WORK TO COMPLETE: Set down all the entries again, word for word.

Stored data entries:
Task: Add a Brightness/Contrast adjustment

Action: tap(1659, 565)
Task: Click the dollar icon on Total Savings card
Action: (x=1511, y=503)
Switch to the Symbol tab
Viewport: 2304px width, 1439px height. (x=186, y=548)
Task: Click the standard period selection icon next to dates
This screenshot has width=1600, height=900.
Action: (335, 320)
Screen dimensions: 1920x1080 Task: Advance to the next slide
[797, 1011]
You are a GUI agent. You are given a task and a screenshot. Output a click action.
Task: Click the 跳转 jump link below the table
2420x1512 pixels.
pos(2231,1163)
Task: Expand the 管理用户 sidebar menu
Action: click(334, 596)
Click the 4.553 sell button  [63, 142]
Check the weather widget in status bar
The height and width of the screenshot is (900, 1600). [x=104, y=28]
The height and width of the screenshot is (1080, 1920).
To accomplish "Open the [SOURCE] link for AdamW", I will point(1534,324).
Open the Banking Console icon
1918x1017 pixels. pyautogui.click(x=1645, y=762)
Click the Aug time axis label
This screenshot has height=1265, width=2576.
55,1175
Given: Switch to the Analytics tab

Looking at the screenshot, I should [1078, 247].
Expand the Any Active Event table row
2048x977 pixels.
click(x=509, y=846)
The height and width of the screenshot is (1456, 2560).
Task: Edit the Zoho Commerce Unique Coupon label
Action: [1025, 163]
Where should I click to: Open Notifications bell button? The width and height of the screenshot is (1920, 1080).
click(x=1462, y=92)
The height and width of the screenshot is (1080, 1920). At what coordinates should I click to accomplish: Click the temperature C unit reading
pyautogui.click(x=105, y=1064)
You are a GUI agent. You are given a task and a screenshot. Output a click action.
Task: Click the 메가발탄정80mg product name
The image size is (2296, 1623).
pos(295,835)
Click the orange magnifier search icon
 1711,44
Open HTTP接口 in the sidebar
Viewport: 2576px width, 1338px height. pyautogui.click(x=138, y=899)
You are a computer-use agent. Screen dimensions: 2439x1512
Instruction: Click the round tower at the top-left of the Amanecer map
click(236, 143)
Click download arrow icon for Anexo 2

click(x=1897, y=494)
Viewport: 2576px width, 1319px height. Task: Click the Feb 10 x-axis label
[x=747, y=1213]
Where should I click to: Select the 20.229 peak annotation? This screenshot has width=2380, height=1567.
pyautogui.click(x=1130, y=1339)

ANSWER SECTION:
Task: Add a Brightness/Contrast adjustment

Action: tap(1659, 565)
Task: Click the dollar icon on Total Savings card
Action: (x=1511, y=503)
Switch to the Symbol tab
Viewport: 2304px width, 1439px height. (x=186, y=548)
Task: Click the standard period selection icon next to dates
This screenshot has width=1600, height=900.
Action: (335, 320)
Screen dimensions: 1920x1080 Task: Advance to the next slide
[797, 1011]
You are a GUI agent. You are given a task and a screenshot. Output a click action.
Task: Click the 跳转 jump link below the table
2420x1512 pixels.
pos(2231,1163)
Task: Expand the 管理用户 sidebar menu
Action: click(334, 596)
Click the 4.553 sell button  [63, 142]
Check the weather widget in status bar
The height and width of the screenshot is (900, 1600). [x=104, y=28]
The height and width of the screenshot is (1080, 1920).
To accomplish "Open the [SOURCE] link for AdamW", I will point(1534,324).
Open the Banking Console icon
1918x1017 pixels. pyautogui.click(x=1645, y=762)
Click the Aug time axis label
This screenshot has height=1265, width=2576.
55,1175
Given: Switch to the Analytics tab

Looking at the screenshot, I should [1078, 247].
Expand the Any Active Event table row
2048x977 pixels.
click(x=509, y=846)
The height and width of the screenshot is (1456, 2560).
Task: Edit the Zoho Commerce Unique Coupon label
Action: [1025, 163]
Where should I click to: Open Notifications bell button? The width and height of the screenshot is (1920, 1080).
click(x=1462, y=92)
The height and width of the screenshot is (1080, 1920). At what coordinates should I click to accomplish: Click the temperature C unit reading
pyautogui.click(x=105, y=1064)
You are a GUI agent. You are given a task and a screenshot. Output a click action.
Task: Click the 메가발탄정80mg product name
The image size is (2296, 1623).
pos(295,835)
Click the orange magnifier search icon
 1711,44
Open HTTP接口 in the sidebar
Viewport: 2576px width, 1338px height. pyautogui.click(x=138, y=899)
You are a computer-use agent. Screen dimensions: 2439x1512
Instruction: Click the round tower at the top-left of the Amanecer map
click(236, 143)
Click download arrow icon for Anexo 2

click(x=1897, y=494)
Viewport: 2576px width, 1319px height. Task: Click the Feb 10 x-axis label
[x=747, y=1213]
Where should I click to: Select the 20.229 peak annotation? This screenshot has width=2380, height=1567.
pyautogui.click(x=1130, y=1339)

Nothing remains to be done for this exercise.